The Bank’s Sector Manager for Agriculture and Rural in the Africa Region Karen Brooks said the funds would strengthen generation of technology, training and dissemination programmes for regional priority commodities.

She identified the commodities to be prioritised by the three countries under the programme as dairy, cassava rice and wheat.

“Agricultural technology is fundamental to growth in productivity and will enable agriculture to play a transformative role in Africa’s economic development,” said Brooks.

She said the programme would contribute to the growth, structural change and food security of the three countries.

Advanced technology

Agriculture accounts for two-fifths of the Gross Domestic Product in East Africa and it is the primary source of income for more than two-thirds of the population. It is key to poverty reduction and better livelihoods for the people of three countries—which have a combined population of nearly 160 million.

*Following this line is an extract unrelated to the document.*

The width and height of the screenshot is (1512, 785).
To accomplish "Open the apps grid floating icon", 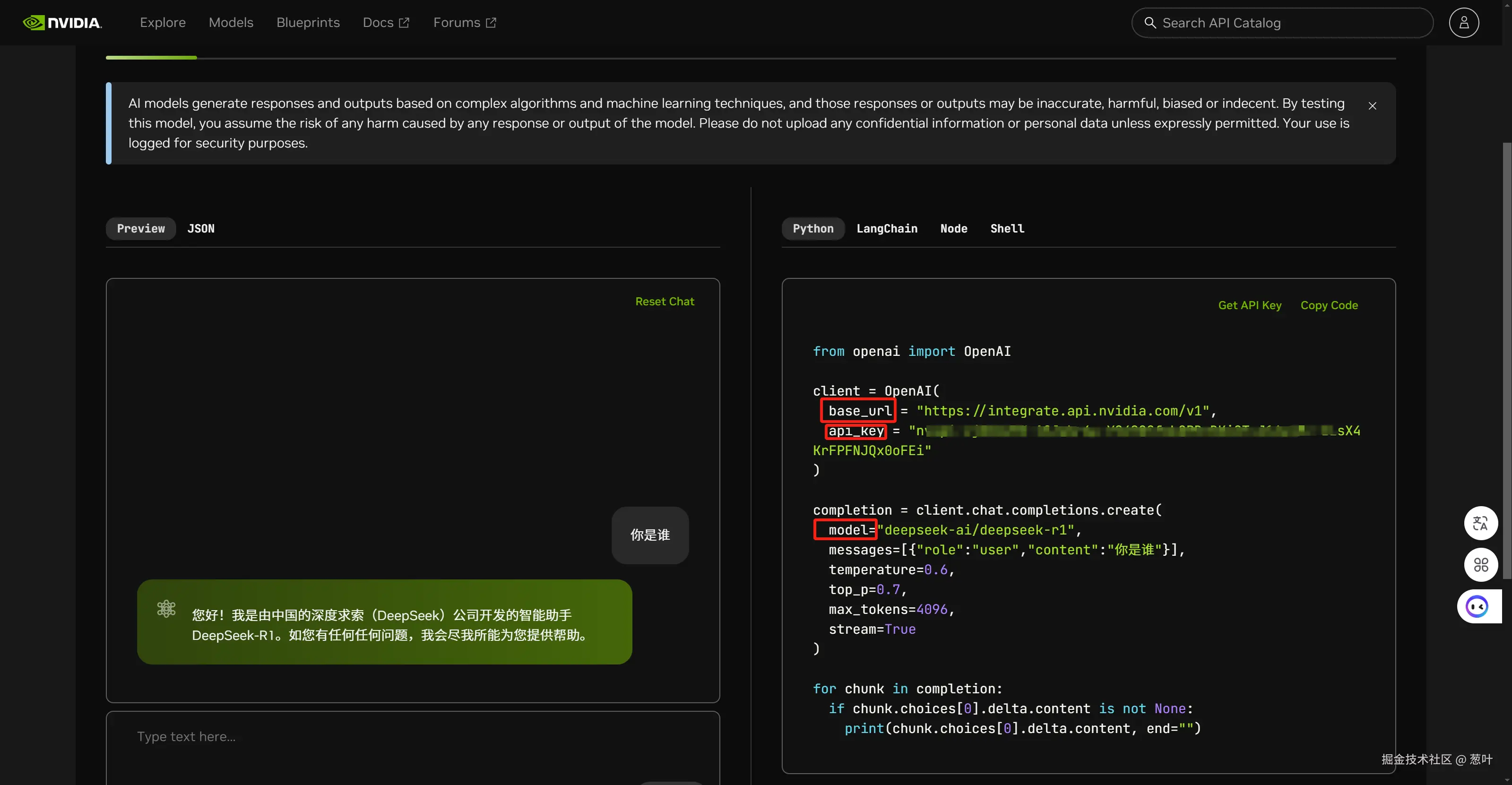I will [x=1480, y=564].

David Nielson, the Task Team Leader of the programme said advanced technologies are necessary to empower farmers improve their responsiveness to food price shocks through increased access to inputs, including seeds of improved cultivators and improved livestock.

Agricultural investment

“This programme will support the three countries to lower barriers of movement of technologies across borders and increase the regional space for inputs markets constrained by the small size of national markets,” he added.

The programme will support efforts to scale up and develop national research programmes into Regional Centres of Excellence that would take a leading role in technology generation, dissemination and training on a regional basis.

Nielson said it is part of the Bank’s regional agricultural strategy to support activities that will be co-ordinated across three or more countries and generate benefits that spill over country boundaries.

It will also strengthen regional integration in the Common Market for Eastern and Southern Africa and provide a platform for regional agricultural policy harmonization, he added.

The programme will complement the agricultural investment programmes that are being implemented in the three countries.